I have not heard anything like a clear consensus, or even clear discussion on the above from implementers. That is surely yet to come.

Seref · 5 March 2020 12:39

Leaving your view of my suggestions aside, people who took the time to respond to last few weeks’ discussions deserve more respect than that.
But then again, is there a point?

matijap · 5 March 2020 12:40

I’m standing somewhere in the middle ground here, actually.

I agree with @thomas.beale (and therefore disagree with @Seref) that AQL is a generic language with generic execution rules that can be applied over any model.
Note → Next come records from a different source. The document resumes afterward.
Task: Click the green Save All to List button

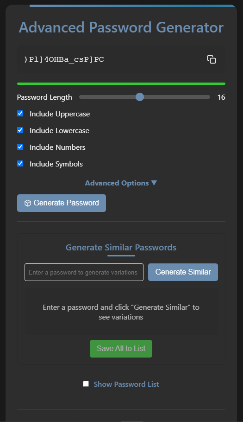Action: pyautogui.click(x=121, y=349)
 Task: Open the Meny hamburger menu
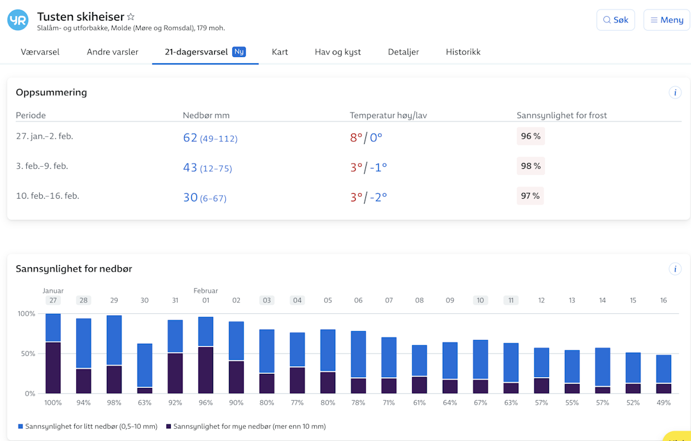pyautogui.click(x=667, y=20)
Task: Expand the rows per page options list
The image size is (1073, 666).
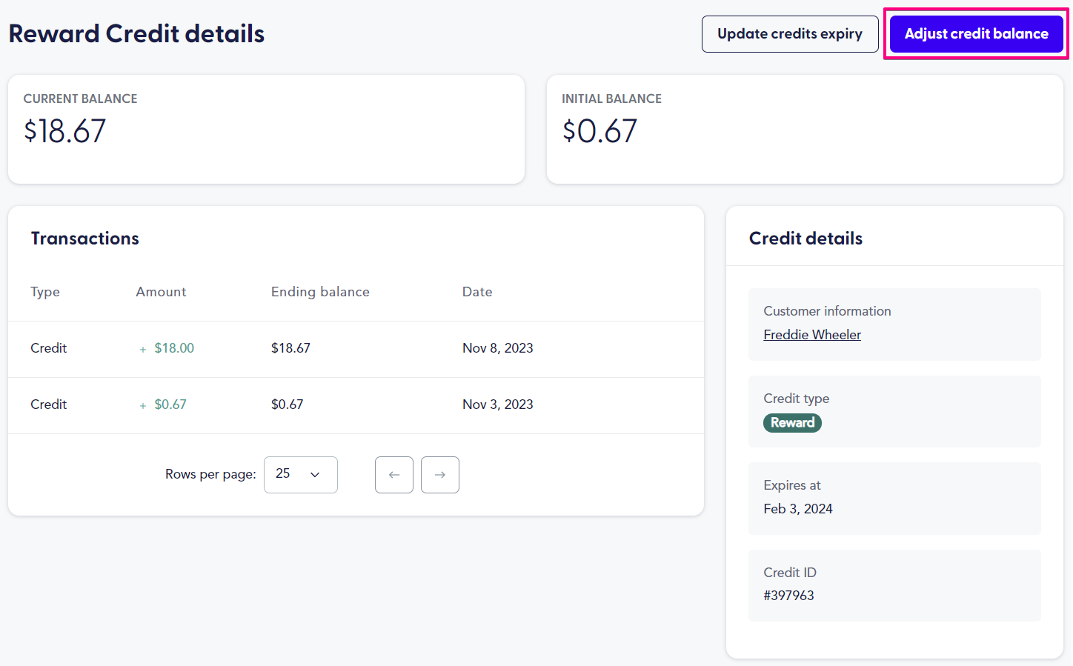Action: 300,474
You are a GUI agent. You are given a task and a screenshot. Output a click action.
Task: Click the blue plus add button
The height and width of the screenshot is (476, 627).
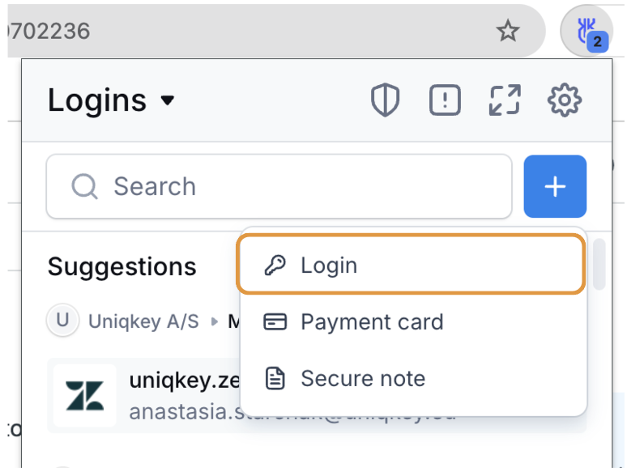(x=555, y=187)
I agree that we should not add arbitrary openEHR-RM-related execution rules to it, like “CONTAINS INSTRUCTION should behave in a slightly different manner than CONTAINS OBSERVATION” just because that would be convenient in one special case.

However, where we could and indeed should (and will) define such exceptions (like “data from VERSIONs whose lifecycle state is ‘incomplete’ is not returned unless the v/lifecycle_state attribute is directly referenced in any part of the query”), is a document that describes behaviour of AQL when invoked in CDRs over openEHR RM-based data. I think such a document must exist if we don’t want to lose user base due to even-steeper-than-need-be learning curve due to (over)abstractness of the standard. I will even argue that composing such a document, while formally unnecessary and incomplete, has a priority over the abstract AQL specification.

Like I stated earlier, I understand Thomas’ argument that if you have properly formally specified model (RM) and query language (AQL), they can be specified independently and everything will just snap together. The problem is, it won’t: we’ll find a lot of behaviours we won’t like for practical reasons, and then we’ll patch up one or the other spec. I’d prefer a bottom-up approach where we clarify border-cases of AQL on openEHR RM first, and then infer the rules of one and the other after the fact. And there will be some leftover rules that we will not want to include in either, and that will be “Implementation guidelines for AQL in openEHR CDR” or something like that – the rule with incomplete versions might fall into this category.

Seref · 5 March 2020 12:43

this was never suggested. just for the record.